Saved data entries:
-*-

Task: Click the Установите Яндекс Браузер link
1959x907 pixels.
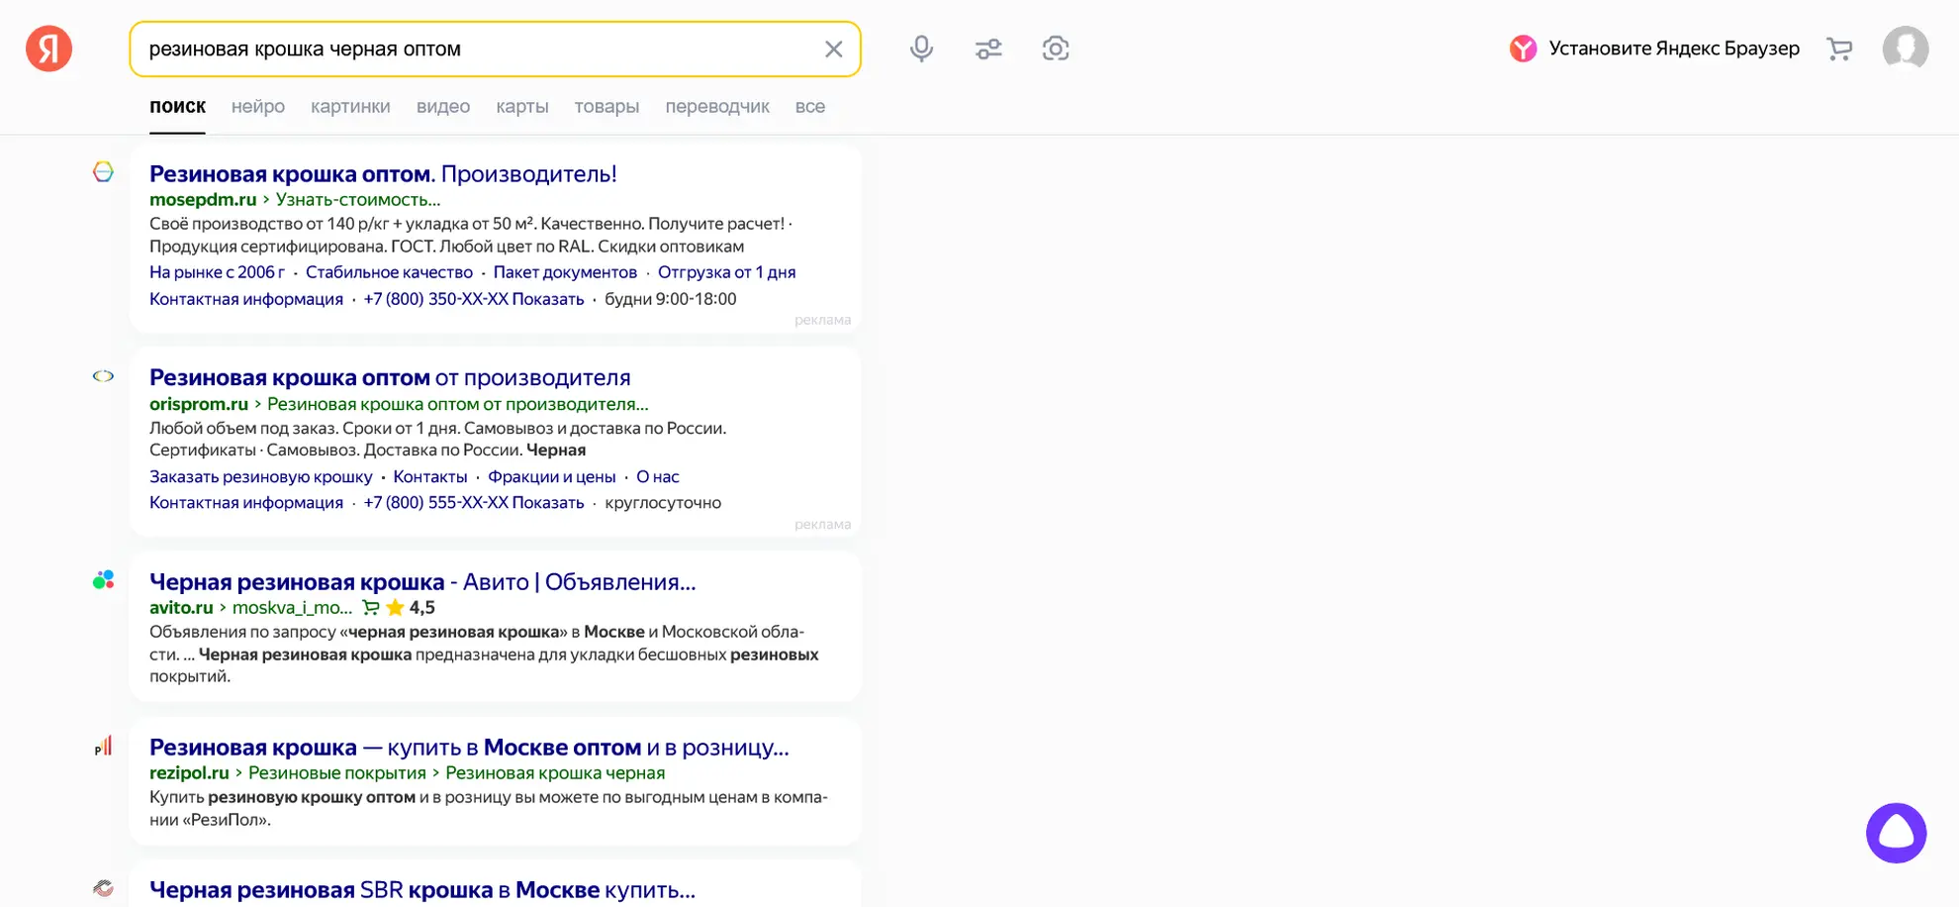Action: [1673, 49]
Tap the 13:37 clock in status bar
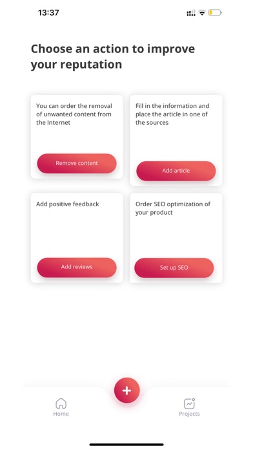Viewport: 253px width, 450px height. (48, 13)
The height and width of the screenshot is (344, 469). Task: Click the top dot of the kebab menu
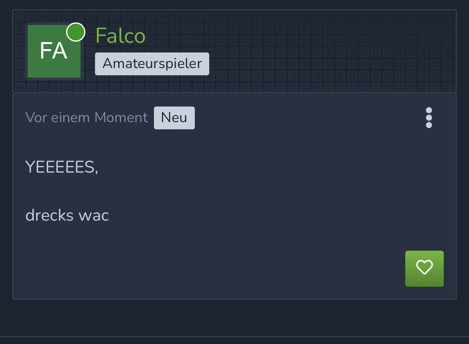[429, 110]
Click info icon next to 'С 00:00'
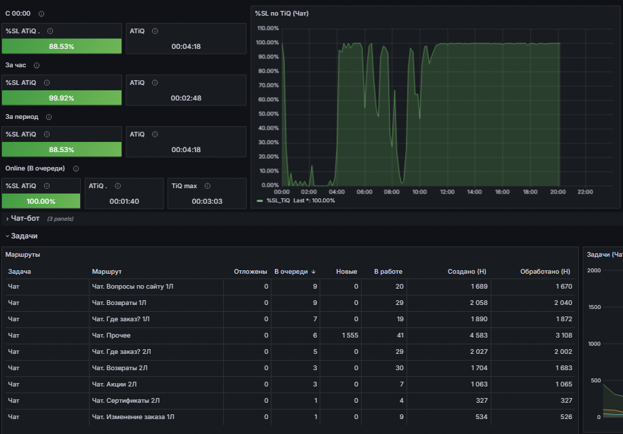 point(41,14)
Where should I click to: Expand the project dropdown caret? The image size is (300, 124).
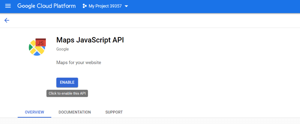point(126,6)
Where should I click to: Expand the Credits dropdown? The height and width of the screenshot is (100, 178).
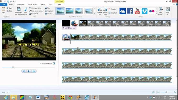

-*-

What is expected
The records above, minus their pictures, are to be returned word for word.

Exercise response
Task: Click the Установите Яндекс Браузер link
1959x907 pixels.
Action: [1673, 49]
Tap the 13:37 clock in status bar
Viewport: 253px width, 450px height. (48, 13)
The height and width of the screenshot is (344, 469). Task: Click the top dot of the kebab menu
[429, 110]
Click info icon next to 'С 00:00'
 point(41,14)
Where should I click to: Expand the project dropdown caret? The image size is (300, 124).
point(126,6)
Where should I click to: Expand the Credits dropdown? The height and width of the screenshot is (100, 178).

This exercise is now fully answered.